── Excerpted text

As a “ring of fire” natural feature of volcanoes where natural disasters occur in Indonesia has become the “niche market” of dark tourism tourism attraction in Indonesia. Some examples of volcanoes in Indonesia that has become a tourist attraction include Mount Tangkuban Parahu in Bandung, Mount Bromo Mountain in East Java, Mount Batur in Bali and Mount Merapi in Central Java. Impressions of electronic media (television) to social media many preach the phenomenon of a volcanic disaster that caused some tour operators offer tour packages to the area of active volcanoes. Sinabung Mountain in North Sumatra which became the study locus, has recently become a tourist attraction of a number of tourists visiting North Sumatra.

────
── Supplied data

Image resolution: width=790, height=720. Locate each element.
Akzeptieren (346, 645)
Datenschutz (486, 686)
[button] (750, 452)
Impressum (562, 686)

────

▶ _Exercises_
[a] Answer these questions from the passage on dark tourism at Indonesian volcanoes, marking each answer to match its question.
(i) Which volcano in Bali does the passage list as a tourist attraction?
(ii) In which part of Java is Mount Merapi located?
(iii) Which mountain served as the study locus?
[b] Extract every line of the records above and reproduce them one for one, with no changes.

▶ _Correct answers_
[a]
(i) Mount Batur
(ii) Central Java
(iii) Sinabung Mountain in North Sumatra

[b]
Image resolution: width=790, height=720. Locate each element.
Akzeptieren (346, 645)
Datenschutz (486, 686)
[button] (750, 452)
Impressum (562, 686)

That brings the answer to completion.